> **Goal of the exercise**: Render the data as a numbered list, starting at its first line and ending after the line containing "tap(646, 86)". Omit blank lines.

================

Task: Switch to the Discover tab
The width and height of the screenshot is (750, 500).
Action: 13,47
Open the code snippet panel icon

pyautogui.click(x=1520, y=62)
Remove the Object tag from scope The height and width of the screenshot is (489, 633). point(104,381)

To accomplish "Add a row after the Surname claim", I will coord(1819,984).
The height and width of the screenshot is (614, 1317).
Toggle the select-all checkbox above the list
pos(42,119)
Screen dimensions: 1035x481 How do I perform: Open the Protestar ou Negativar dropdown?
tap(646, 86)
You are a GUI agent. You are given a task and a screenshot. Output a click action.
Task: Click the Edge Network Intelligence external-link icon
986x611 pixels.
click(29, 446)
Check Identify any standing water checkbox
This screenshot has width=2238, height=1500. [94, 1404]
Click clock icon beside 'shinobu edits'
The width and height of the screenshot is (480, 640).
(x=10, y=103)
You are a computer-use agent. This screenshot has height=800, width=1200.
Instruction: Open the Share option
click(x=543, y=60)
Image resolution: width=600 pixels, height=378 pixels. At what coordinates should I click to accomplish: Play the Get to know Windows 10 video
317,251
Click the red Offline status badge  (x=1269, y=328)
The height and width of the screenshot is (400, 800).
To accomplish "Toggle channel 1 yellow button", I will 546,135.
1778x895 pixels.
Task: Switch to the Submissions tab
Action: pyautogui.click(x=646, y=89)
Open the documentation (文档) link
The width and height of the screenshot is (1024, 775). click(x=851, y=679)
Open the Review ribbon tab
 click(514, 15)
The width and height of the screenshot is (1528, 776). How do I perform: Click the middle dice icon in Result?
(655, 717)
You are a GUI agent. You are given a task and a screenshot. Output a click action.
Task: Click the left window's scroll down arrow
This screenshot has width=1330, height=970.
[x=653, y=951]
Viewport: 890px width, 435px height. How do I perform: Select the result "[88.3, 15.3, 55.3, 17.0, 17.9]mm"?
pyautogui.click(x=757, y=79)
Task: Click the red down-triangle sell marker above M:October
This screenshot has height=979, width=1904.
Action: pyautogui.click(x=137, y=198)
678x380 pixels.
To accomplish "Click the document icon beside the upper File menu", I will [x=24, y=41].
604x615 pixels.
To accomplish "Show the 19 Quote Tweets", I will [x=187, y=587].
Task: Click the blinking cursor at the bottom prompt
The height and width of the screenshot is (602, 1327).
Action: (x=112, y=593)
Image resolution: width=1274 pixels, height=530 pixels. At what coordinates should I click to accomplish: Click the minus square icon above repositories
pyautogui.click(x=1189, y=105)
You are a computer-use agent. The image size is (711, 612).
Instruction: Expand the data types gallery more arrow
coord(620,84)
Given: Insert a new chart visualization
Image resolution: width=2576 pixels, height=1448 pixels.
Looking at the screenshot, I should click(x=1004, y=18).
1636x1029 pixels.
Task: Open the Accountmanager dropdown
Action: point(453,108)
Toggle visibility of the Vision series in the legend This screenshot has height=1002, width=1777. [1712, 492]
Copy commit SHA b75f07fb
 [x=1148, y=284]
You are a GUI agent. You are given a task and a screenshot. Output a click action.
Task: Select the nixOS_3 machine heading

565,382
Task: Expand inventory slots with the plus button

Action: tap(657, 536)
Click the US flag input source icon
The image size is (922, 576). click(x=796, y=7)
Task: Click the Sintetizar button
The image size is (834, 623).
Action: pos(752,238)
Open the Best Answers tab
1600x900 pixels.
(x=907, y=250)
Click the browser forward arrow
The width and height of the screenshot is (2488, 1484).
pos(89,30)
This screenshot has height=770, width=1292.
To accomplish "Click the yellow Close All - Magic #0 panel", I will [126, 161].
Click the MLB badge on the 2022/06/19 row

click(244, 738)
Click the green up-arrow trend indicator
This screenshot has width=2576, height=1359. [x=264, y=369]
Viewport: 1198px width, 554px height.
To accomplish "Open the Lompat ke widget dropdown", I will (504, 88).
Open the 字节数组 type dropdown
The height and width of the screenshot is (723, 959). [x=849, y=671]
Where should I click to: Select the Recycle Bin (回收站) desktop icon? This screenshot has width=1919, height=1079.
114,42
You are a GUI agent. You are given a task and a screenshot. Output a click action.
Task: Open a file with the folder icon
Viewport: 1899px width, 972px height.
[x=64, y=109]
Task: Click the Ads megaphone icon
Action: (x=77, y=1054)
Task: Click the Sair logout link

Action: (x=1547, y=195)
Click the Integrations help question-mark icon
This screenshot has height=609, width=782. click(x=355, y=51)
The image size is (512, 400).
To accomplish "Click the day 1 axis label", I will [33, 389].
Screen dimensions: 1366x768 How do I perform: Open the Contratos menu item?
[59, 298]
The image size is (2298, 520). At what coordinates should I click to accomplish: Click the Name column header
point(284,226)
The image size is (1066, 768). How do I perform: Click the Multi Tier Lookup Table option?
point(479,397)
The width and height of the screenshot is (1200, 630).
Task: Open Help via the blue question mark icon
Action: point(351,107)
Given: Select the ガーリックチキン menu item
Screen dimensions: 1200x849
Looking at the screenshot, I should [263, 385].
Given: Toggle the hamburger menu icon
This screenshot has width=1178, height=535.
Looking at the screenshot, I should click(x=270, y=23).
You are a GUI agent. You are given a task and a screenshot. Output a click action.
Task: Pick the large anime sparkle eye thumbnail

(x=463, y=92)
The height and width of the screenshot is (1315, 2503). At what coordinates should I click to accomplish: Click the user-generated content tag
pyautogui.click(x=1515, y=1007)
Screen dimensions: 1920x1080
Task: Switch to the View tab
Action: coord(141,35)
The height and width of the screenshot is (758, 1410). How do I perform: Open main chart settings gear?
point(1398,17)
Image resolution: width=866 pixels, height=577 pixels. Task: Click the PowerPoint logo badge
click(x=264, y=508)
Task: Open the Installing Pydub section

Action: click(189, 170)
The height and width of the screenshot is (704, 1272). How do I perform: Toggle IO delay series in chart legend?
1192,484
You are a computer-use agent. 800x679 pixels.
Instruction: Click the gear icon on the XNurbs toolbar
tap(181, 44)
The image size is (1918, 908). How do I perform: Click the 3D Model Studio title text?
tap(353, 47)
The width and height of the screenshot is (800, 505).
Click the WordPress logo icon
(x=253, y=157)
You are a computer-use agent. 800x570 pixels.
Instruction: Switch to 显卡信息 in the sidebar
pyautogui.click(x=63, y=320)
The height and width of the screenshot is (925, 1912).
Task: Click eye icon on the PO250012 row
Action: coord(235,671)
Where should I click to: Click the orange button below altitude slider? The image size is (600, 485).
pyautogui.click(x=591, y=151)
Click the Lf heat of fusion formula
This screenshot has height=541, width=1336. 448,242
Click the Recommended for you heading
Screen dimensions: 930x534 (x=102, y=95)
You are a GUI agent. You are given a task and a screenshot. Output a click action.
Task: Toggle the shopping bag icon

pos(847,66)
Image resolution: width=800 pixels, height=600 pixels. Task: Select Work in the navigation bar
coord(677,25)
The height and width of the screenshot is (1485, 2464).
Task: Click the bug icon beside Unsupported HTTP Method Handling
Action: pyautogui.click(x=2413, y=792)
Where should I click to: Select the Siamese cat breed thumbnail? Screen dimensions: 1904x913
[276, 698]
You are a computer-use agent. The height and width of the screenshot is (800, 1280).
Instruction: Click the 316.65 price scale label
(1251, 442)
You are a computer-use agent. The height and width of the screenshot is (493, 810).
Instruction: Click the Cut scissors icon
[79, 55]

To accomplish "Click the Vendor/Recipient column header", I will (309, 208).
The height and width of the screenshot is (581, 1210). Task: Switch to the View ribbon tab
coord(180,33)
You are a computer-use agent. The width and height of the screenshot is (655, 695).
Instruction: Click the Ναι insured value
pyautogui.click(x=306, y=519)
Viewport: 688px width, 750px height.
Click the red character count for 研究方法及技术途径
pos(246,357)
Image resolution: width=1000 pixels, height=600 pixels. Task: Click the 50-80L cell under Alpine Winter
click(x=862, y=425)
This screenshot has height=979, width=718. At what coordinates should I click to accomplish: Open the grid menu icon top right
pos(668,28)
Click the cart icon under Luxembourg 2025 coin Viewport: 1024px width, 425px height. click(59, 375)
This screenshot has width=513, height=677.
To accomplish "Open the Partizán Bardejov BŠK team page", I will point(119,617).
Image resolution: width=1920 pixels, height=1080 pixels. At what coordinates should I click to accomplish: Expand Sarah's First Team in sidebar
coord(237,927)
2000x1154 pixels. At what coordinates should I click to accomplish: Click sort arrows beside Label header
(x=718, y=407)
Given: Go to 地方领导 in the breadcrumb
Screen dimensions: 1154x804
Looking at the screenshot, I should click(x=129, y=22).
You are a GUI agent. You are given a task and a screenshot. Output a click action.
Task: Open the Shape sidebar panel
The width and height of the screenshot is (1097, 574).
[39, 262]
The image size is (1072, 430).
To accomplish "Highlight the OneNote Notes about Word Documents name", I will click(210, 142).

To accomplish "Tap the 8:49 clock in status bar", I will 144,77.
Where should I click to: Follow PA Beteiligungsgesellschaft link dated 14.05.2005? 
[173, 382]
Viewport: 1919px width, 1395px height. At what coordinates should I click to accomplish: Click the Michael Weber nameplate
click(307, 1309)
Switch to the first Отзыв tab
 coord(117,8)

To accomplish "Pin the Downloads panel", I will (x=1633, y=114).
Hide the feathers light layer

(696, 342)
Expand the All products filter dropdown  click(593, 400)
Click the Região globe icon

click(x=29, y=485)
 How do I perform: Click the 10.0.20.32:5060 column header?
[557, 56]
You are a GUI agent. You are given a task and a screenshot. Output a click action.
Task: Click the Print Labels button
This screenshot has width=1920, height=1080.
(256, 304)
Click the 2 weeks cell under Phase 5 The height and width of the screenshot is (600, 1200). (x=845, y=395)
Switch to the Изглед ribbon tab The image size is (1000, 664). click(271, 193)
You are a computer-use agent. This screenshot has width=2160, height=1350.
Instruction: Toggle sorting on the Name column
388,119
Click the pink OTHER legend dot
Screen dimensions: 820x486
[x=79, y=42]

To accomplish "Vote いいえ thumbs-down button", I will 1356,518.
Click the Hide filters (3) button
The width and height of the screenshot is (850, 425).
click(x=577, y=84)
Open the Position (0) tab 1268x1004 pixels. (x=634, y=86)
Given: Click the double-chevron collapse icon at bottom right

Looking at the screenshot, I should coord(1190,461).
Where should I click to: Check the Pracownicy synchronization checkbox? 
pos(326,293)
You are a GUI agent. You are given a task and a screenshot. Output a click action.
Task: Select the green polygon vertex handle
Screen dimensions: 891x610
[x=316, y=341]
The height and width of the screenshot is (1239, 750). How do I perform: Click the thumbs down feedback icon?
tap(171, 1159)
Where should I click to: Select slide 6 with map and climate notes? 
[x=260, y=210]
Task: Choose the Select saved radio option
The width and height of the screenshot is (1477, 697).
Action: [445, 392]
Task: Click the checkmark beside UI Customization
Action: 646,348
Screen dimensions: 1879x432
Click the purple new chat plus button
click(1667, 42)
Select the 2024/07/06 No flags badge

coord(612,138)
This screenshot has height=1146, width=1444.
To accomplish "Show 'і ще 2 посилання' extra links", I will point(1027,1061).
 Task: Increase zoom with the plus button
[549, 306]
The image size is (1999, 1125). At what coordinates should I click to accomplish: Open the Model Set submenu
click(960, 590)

================

> **Full answer**:
1. Task: Switch to the Discover tab
2. The width and height of the screenshot is (750, 500).
3. Action: 13,47
4. Open the code snippet panel icon
5. pyautogui.click(x=1520, y=62)
6. Remove the Object tag from scope The height and width of the screenshot is (489, 633). point(104,381)
7. To accomplish "Add a row after the Surname claim", I will coord(1819,984).
8. The height and width of the screenshot is (614, 1317).
9. Toggle the select-all checkbox above the list
10. pos(42,119)
11. Screen dimensions: 1035x481 How do I perform: Open the Protestar ou Negativar dropdown?
12. tap(646, 86)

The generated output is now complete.